====== RECORDS SHOWN ======

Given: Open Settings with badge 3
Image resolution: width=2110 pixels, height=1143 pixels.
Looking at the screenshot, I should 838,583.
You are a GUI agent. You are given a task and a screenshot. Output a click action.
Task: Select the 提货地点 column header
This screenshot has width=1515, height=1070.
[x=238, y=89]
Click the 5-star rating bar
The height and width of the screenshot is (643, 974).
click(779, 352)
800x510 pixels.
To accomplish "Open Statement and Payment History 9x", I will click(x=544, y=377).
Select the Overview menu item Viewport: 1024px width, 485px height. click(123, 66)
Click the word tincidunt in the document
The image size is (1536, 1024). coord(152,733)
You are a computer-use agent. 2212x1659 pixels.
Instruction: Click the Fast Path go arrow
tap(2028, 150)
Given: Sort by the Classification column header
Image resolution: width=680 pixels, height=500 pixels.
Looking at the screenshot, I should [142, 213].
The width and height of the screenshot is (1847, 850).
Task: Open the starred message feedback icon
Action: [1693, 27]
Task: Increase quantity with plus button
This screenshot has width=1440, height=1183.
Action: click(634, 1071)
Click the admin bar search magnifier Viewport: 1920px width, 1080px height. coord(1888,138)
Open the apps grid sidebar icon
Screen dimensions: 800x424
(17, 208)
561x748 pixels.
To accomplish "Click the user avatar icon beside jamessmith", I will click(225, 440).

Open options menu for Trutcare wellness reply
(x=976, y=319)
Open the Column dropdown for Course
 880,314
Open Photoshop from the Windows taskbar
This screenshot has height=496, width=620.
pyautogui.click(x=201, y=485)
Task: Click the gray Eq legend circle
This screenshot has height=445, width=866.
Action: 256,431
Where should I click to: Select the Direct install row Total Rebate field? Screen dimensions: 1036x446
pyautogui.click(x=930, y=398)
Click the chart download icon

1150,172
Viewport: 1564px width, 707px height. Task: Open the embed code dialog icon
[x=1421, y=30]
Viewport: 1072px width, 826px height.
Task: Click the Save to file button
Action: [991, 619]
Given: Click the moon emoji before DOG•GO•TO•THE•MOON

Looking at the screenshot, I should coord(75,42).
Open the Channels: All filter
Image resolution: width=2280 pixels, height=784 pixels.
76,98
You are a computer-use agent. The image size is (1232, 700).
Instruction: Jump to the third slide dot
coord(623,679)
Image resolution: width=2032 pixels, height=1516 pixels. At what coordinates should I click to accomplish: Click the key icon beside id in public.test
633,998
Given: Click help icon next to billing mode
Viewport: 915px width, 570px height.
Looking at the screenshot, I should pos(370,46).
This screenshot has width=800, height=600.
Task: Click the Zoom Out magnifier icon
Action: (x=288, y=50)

======

Reproduce the lines of the entries verbatim, starting with the line that contains "Given: Click the" and continuing through the last line of the entries.

**TASK OUTPUT:**
Given: Click the moon emoji before DOG•GO•TO•THE•MOON

Looking at the screenshot, I should coord(75,42).
Open the Channels: All filter
Image resolution: width=2280 pixels, height=784 pixels.
76,98
You are a computer-use agent. The image size is (1232, 700).
Instruction: Jump to the third slide dot
coord(623,679)
Image resolution: width=2032 pixels, height=1516 pixels. At what coordinates should I click to accomplish: Click the key icon beside id in public.test
633,998
Given: Click help icon next to billing mode
Viewport: 915px width, 570px height.
Looking at the screenshot, I should pos(370,46).
This screenshot has width=800, height=600.
Task: Click the Zoom Out magnifier icon
Action: (x=288, y=50)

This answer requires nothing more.